AIM:
According to the forum post below, how many movies will trigger the cap, and under what condition?

PASSAGE SHOWN:
However, the limit will kick in with about 14 movies, if they are not compressed and are of DVD style quality. If a person was to watch a movie on Friday night, and another on Saturday, that would be 8-10 movies, so most of the cap is gone. Throw in a few TV shows and the like, and you can eaily go over.

Of course, they do have the right to cap accounts if they do it without breaking the terms of their contract - but their should be some mechanism for warning when an account is coming up to a limit, and perhaps if someone is down to their final GB for the month, the connection should throttle back so even if you haven't happened to read the email or whatever, you would get the hint. And I think that they play an unethical game - what they provide is not what they are showing on their advertisements. I do not think they should advertise their service as being "high speed" when they throttle traffic back so that it is no better than regular speed; at least without throttling back the price.



> And whatever the next big thing is comes along and requires more bandwidth?


What happens when Vista security updates go over the 1GB mark??? Well, maybe Vista can't handle such things, but I am sure that the Evil Empire is plotting just that for Windows 7even!



> Does it really say in my contract with Rogers that they can change the terms of the deal like this whenever they want?


At one time, they could not arbitrarily change contracts, unless they obtained approval from the government, or they were ordered to do so by the courts. Of course, the Internet does not come under government scrutiny - but the cables that link their servers to the user are covered under broadcasting regulations. But the government has backpeddled from their policies, and moreand more users will be handed notice of "Unregulated Terms Of Service". In the notice I obtained, Bell has promised me, and I shall paraphrase: "great excitement beyond all of my dreams!" because "under UTOS, we wil be able to offer our customers great new packages".

So yes, once your area becomes UTOS, you will be stiffed by the "providers" because they are no longer regulated. Your only option is to leave their service, which can be nasty because the government has saw fit to grant UTOS without allowing for competing companies to get into the ring.



> Hell, if that's the case, why don't they start charging me per email sent, or per web page visited.

DATASET SECTION:
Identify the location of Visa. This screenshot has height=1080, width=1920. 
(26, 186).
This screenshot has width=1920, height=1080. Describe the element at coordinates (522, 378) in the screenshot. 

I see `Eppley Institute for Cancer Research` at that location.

RESPONSE:
About 14 movies, if they are not compressed and are of DVD-style quality.